Gyles Quay to Clogherhead- 27km
It felt odd packing up surrounded by sleeping caravans, and then trolleying them down the road to the sea. We were perhaps a bit vigorous on the beach and Rob’s worst fear was realised- we bent Richard Young’s superb trolley. (How can we bear the recriminations now due?especially as he is being uncommonly decent about it) . I had had a very helpful chat when logging on to Dublin coastguard, (great response to being given the website address-“3 men in boats ? now there’s imaginosity”). The unpredictable pattern caused by the low to the south now had a name… Storm Hannah … Alan the CG officer very usefully went through the wave buoy readings. We wanted to get across Dundalk Bay but not get caught out half way across. A small craft advisory warning was out for the general area, with 6 forecast for early afternoon. At Gyles Quay it was benign and NE so we reckoned at worst we’d have a wind to blow us back. I got 45mins of sailing and we worked away into a gradually increasing wind, slowly veering round. Did the 14 k in 2hrs 15mins with Rob getting a perfect line onto Dunany point. Although perhaps not featuring in the lore, this can be an awkward bay, as some can testify, and was an important milestone for us.
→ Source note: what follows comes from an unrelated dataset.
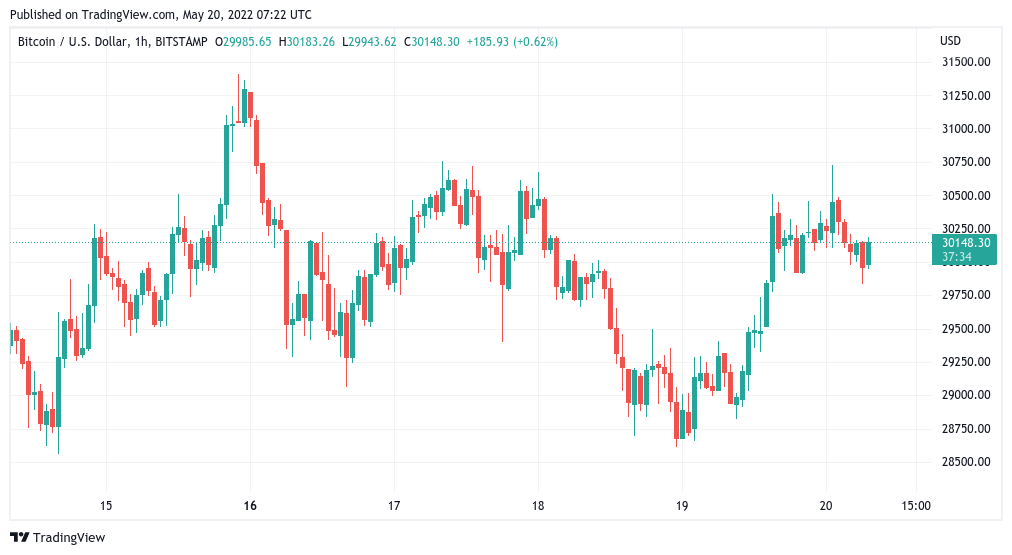Click the TradingView logo icon at bottom
This screenshot has width=1012, height=555.
pos(18,538)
We headed straight on to Clogher head with clouds and wind building up. A rather lumpy 8km seemed to take ages (I beat into it with the sail till it became too much southerly) Landed in Port Oriel in mounting seas and stiffening breeze, all fine but time to stop. And what a place to stop- clearly a working harbour with razor clam boats and a superb fish shop on the Quay. Coffee and chowder later a van drew up and Andy Wilson, local paddler, calls by having specially driven up after stalking us on the blog. Typically understated, this wonderful man has run the Grand Canyon and clearly knows his way around people & places here. He took us across to the lifeboat station and it was good to identify a camp spot on the shore and see that the beach was an easy landing. I checked with the station manager that we were not going to bother folk etc ……. and then we’ll I am not quite sure how it happened…. the remarkable force that is the people of Clogher head RNLI quietly gathered us up. Declan showed us their gleaming boat, Andy took us back across the head to the harbour and people started dropping by. It was a bit like being gathered up by a large wave and gently propelled (sic) into a spray of outstanding hospitality and practical thoughtful help. And I must stress that at no point had anyone realised that we were doing a bit of fund raising for the institution–yes sheer unconditional decency. The bent trolley was gathered up by Sean F (“my son’s a welder we’ll have that yoke sorted by the morning”) as we launched to get round the head and bashed out into a definitely stiff SE with a short steep lively 2 km of bouncebank. Definitely not allowed to go swimming here – in sight of the RNLI shed and flag, just too embarrassing and actually lovely paddling. With a group of folk meeting us on the beach and boats taken into the shed and tea and biscuits….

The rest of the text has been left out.